#### [Directions]
Below are records that should be duplicated exactly, with no image retained.

#### [Data for this task]
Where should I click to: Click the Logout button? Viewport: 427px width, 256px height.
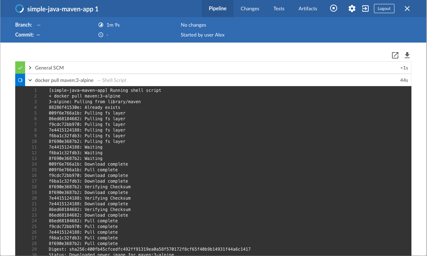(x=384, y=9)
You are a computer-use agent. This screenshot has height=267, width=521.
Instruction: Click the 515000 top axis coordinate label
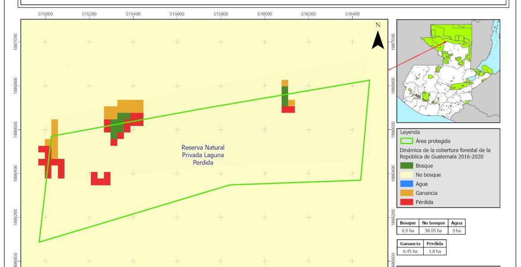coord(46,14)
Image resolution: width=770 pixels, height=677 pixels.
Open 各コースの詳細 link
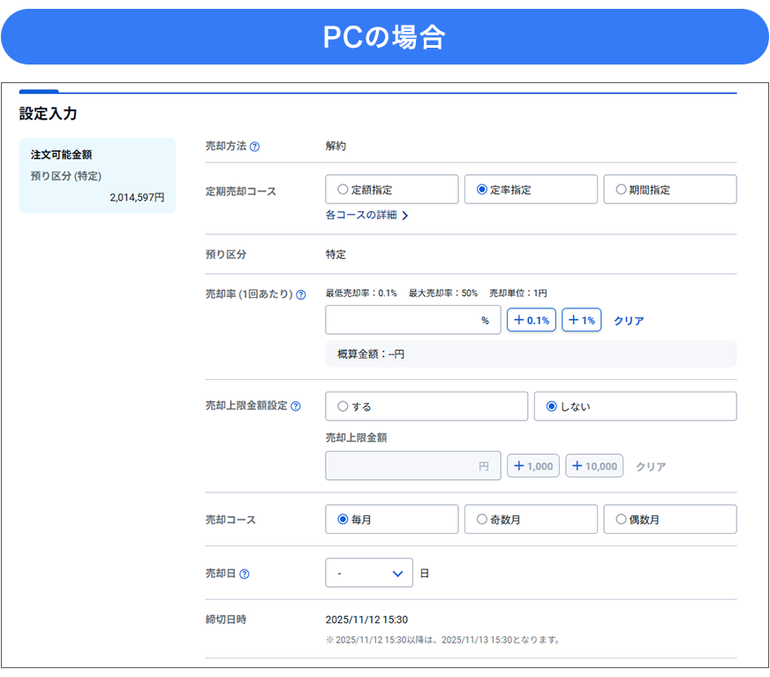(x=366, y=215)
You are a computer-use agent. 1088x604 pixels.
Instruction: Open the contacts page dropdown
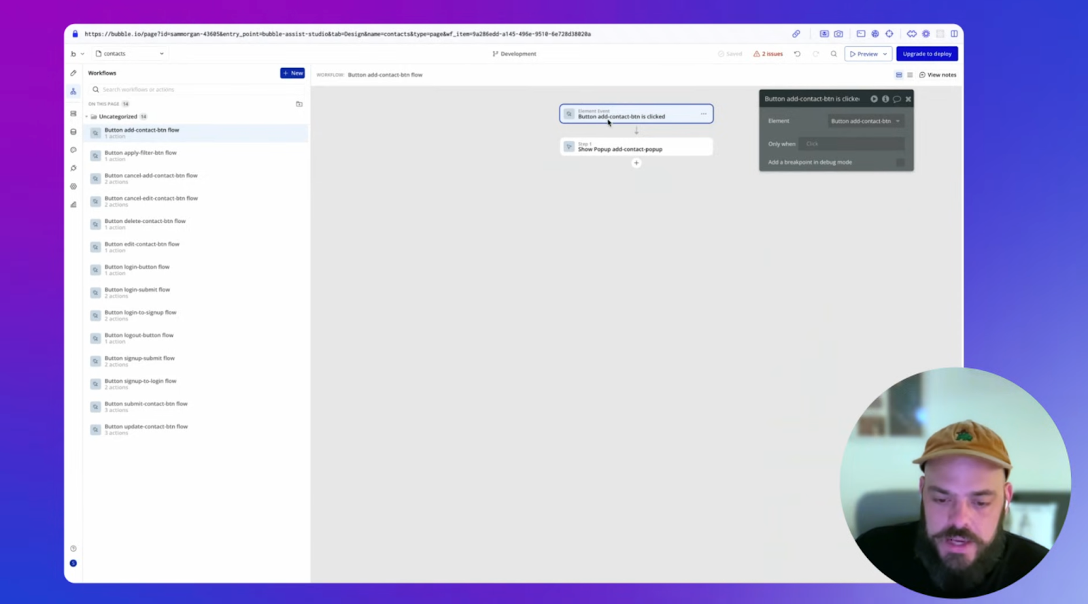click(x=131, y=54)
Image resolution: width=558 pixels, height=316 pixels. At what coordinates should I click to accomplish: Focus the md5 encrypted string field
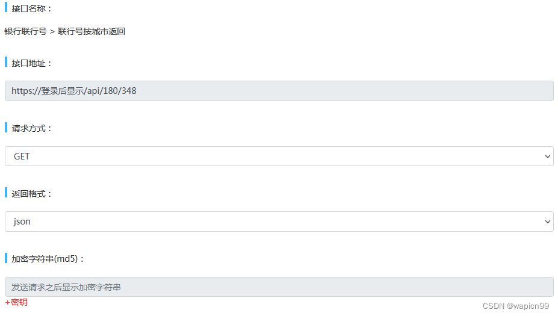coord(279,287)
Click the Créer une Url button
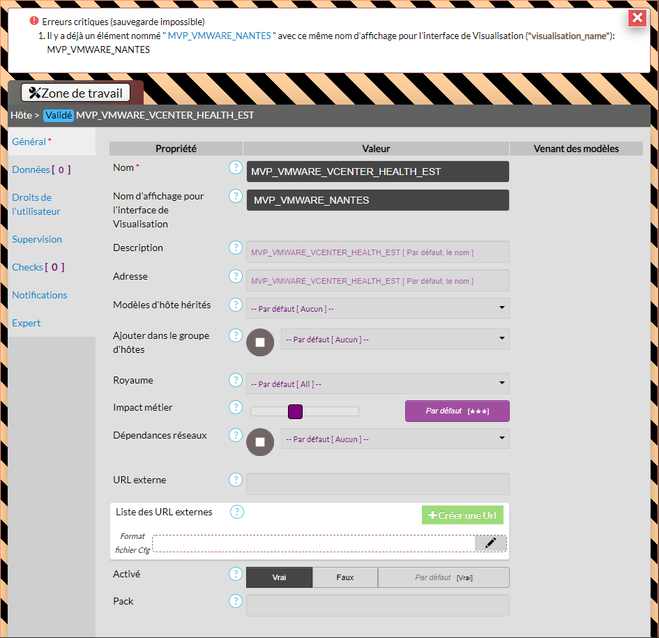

#### [Problem solution]
Where should I click to: Click the Logout button? Viewport: 427px width, 256px height.
(x=384, y=9)
You are a computer-use agent. This screenshot has height=267, width=521.
Instruction: Click the 515000 top axis coordinate label
coord(46,14)
Image resolution: width=770 pixels, height=677 pixels.
Open 各コースの詳細 link
(x=366, y=215)
You are a computer-use agent. 1088x604 pixels.
Instruction: Open the contacts page dropdown
click(x=131, y=54)
Image resolution: width=558 pixels, height=316 pixels. At what coordinates should I click to accomplish: Focus the md5 encrypted string field
coord(279,287)
Click the Créer une Url button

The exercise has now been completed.